_EXERCISE_.
Your answer must be the exact lines from the one with "1400x866 pixels. How" to the end of the data, both included, with no pictures.

_THE INPUT_.
______________________________

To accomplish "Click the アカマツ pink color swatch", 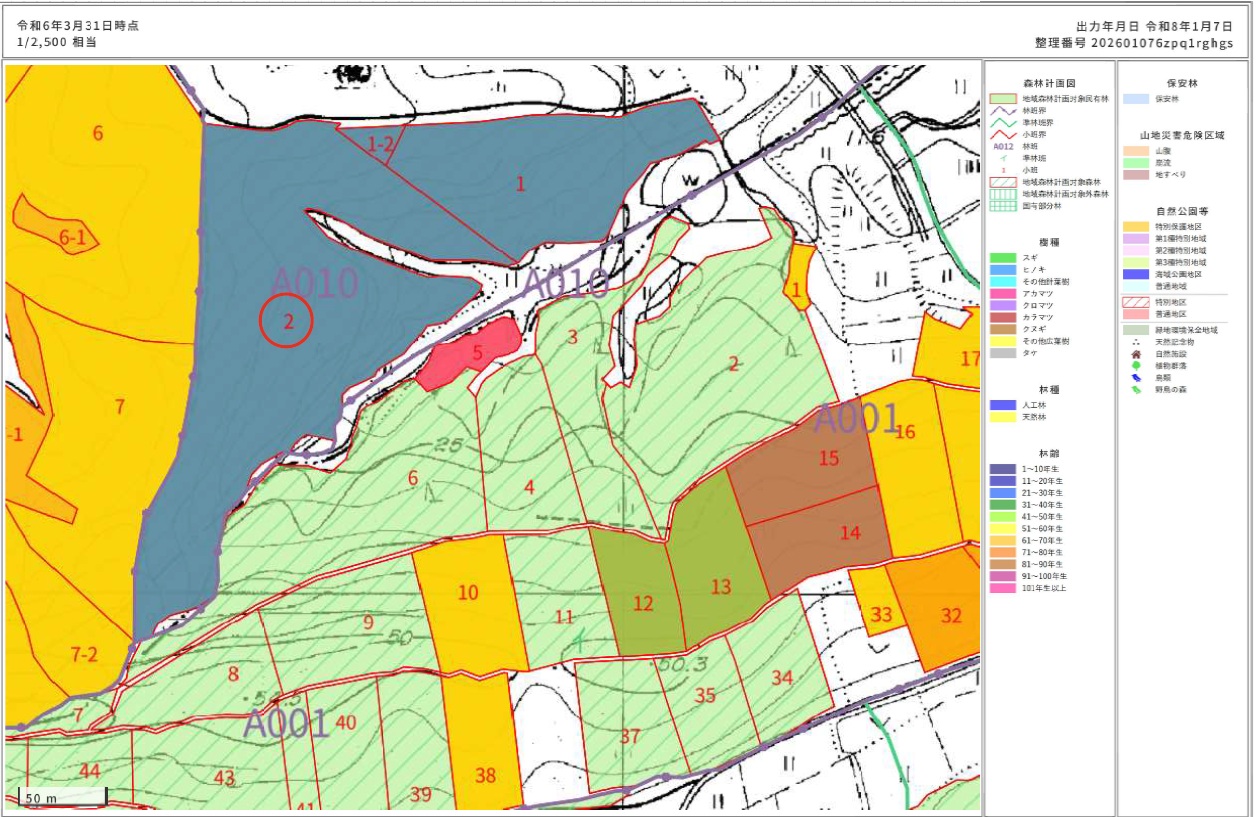I will pyautogui.click(x=1002, y=294).
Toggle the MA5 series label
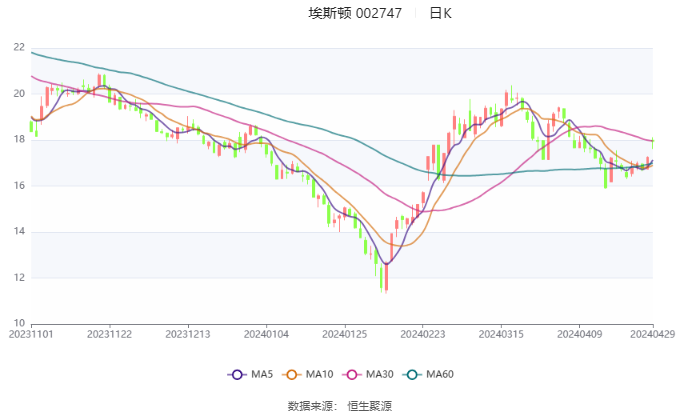This screenshot has height=413, width=680. tap(262, 374)
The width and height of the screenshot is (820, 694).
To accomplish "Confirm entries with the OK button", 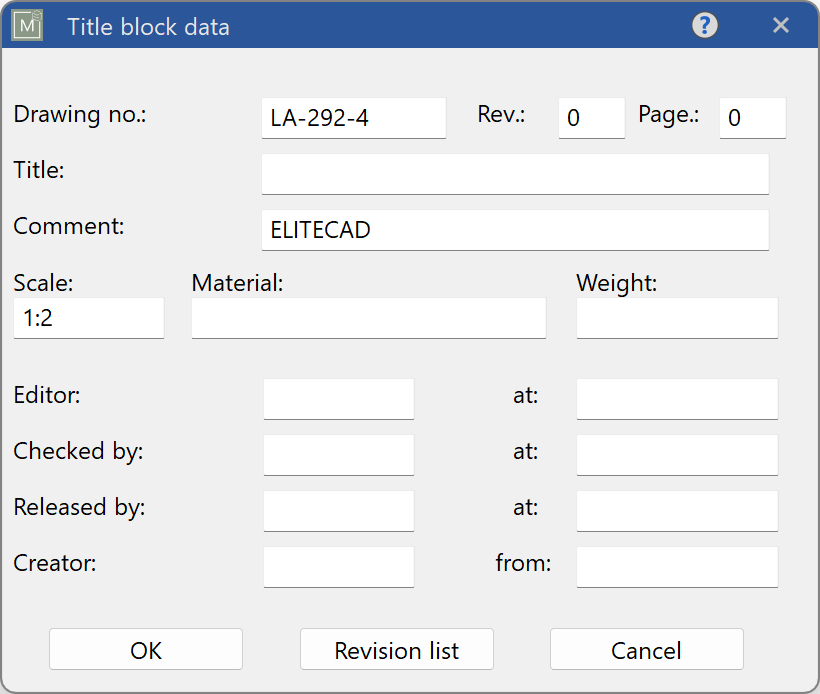I will coord(145,649).
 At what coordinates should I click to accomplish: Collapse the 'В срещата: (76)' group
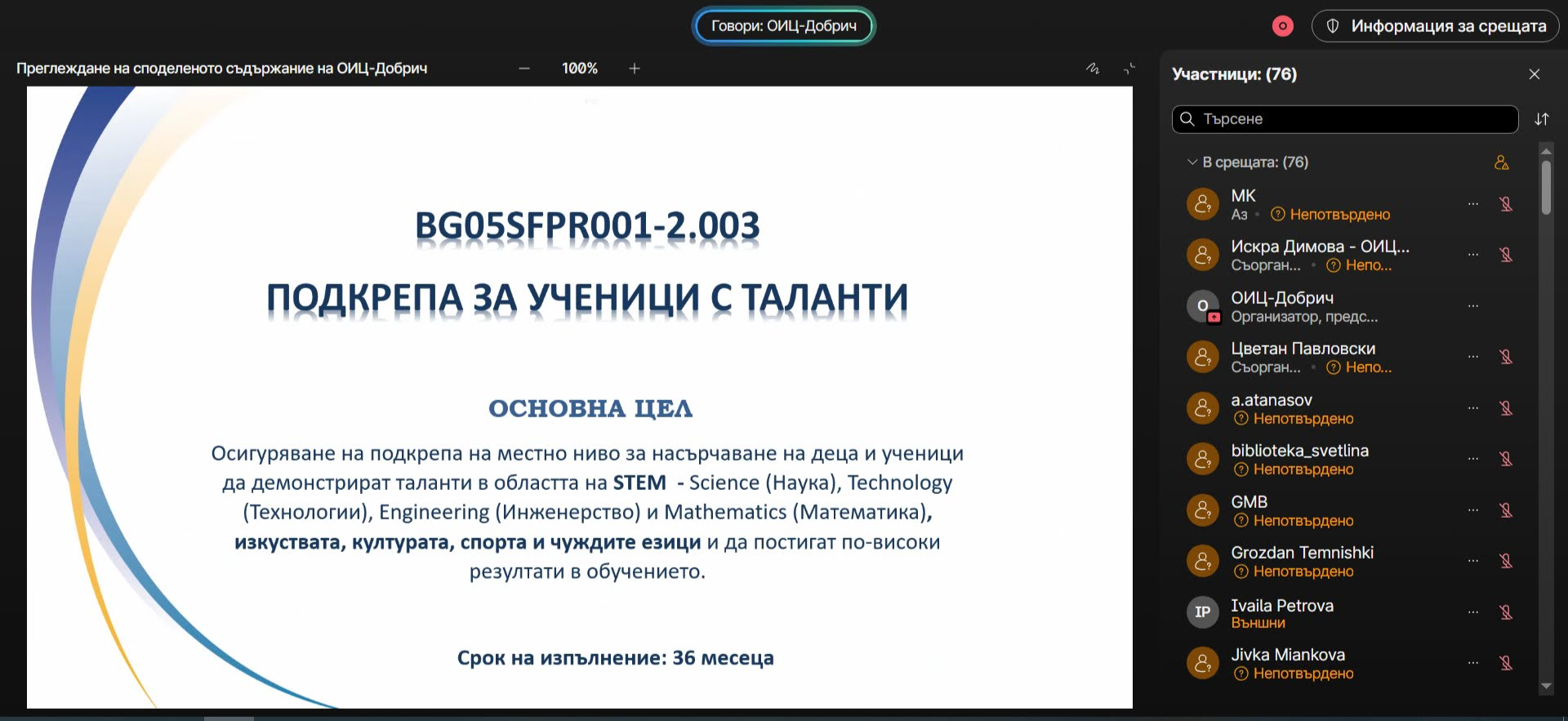click(1192, 162)
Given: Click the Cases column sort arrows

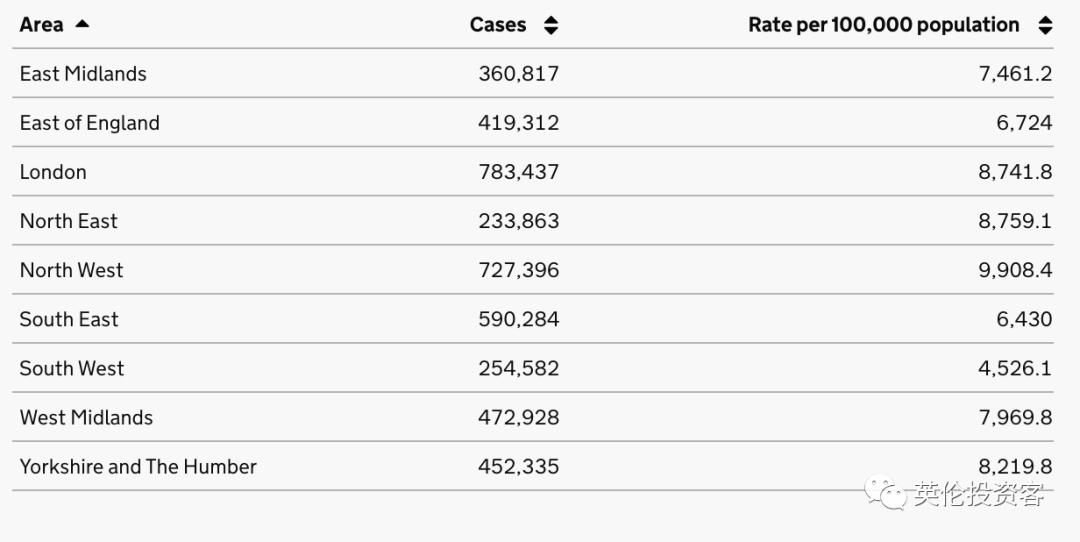Looking at the screenshot, I should click(x=551, y=26).
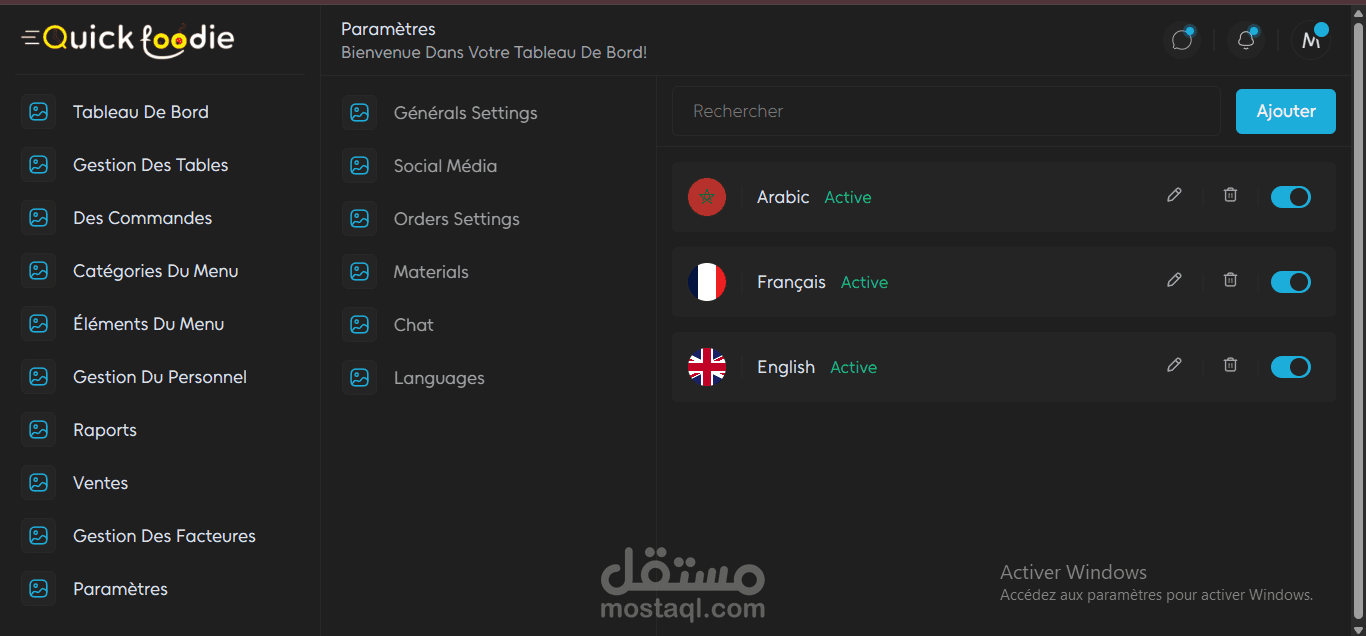
Task: Disable the Arabic language toggle
Action: tap(1290, 197)
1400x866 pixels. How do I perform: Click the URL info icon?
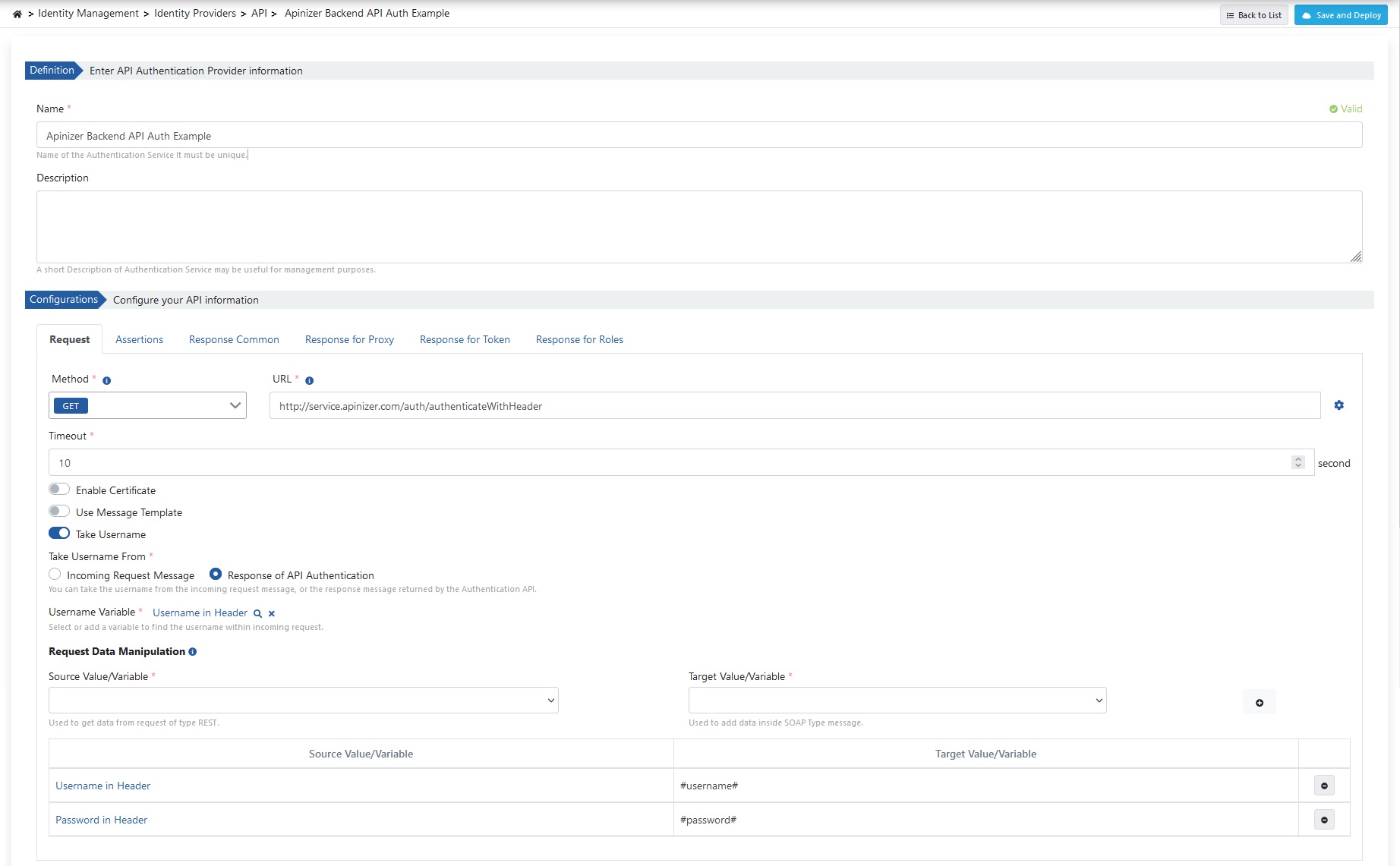309,380
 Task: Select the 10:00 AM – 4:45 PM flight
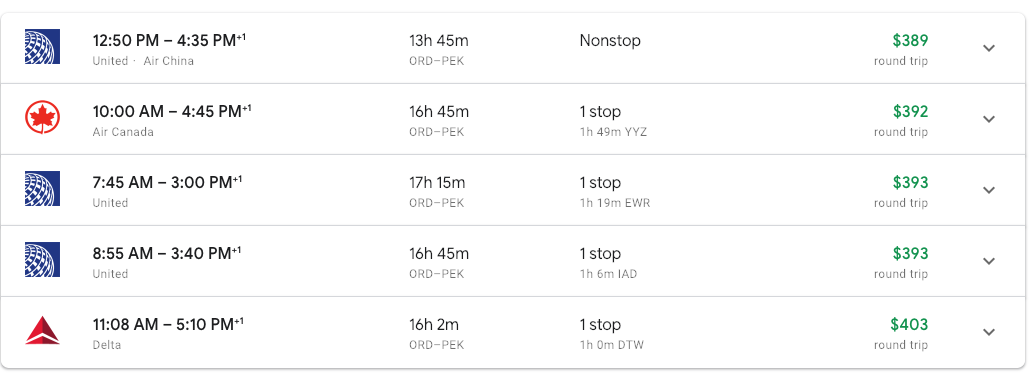[513, 119]
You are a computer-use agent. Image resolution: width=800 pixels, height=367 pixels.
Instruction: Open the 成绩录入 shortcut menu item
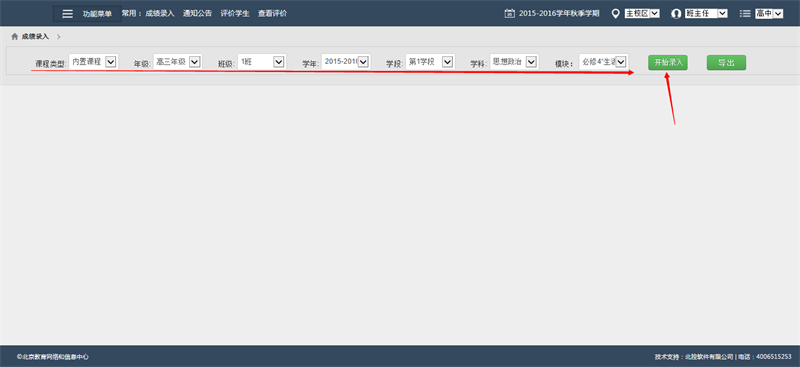(x=160, y=14)
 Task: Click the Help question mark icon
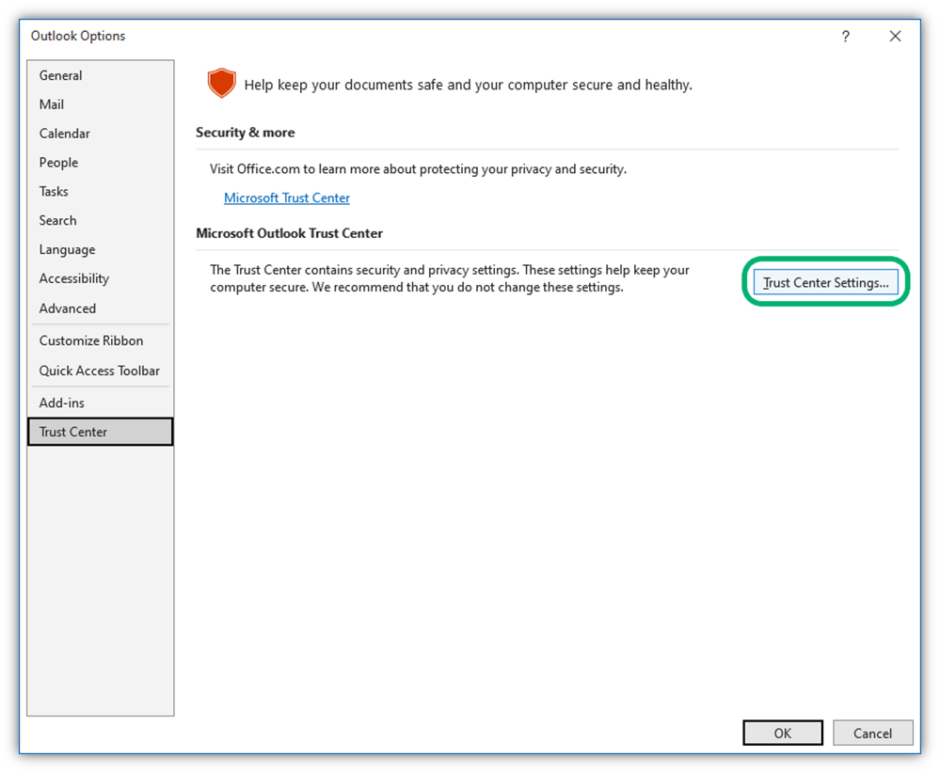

______________________________

_FINAL ANSWER_.
1400x866 pixels. How do I perform: Click the URL info icon?
309,380
 Task: Select the 10:00 AM – 4:45 PM flight
[513, 119]
You are a computer-use agent. Image resolution: width=800 pixels, height=367 pixels.
Instruction: Open the 成绩录入 shortcut menu item
(x=160, y=14)
 Task: Click the Help question mark icon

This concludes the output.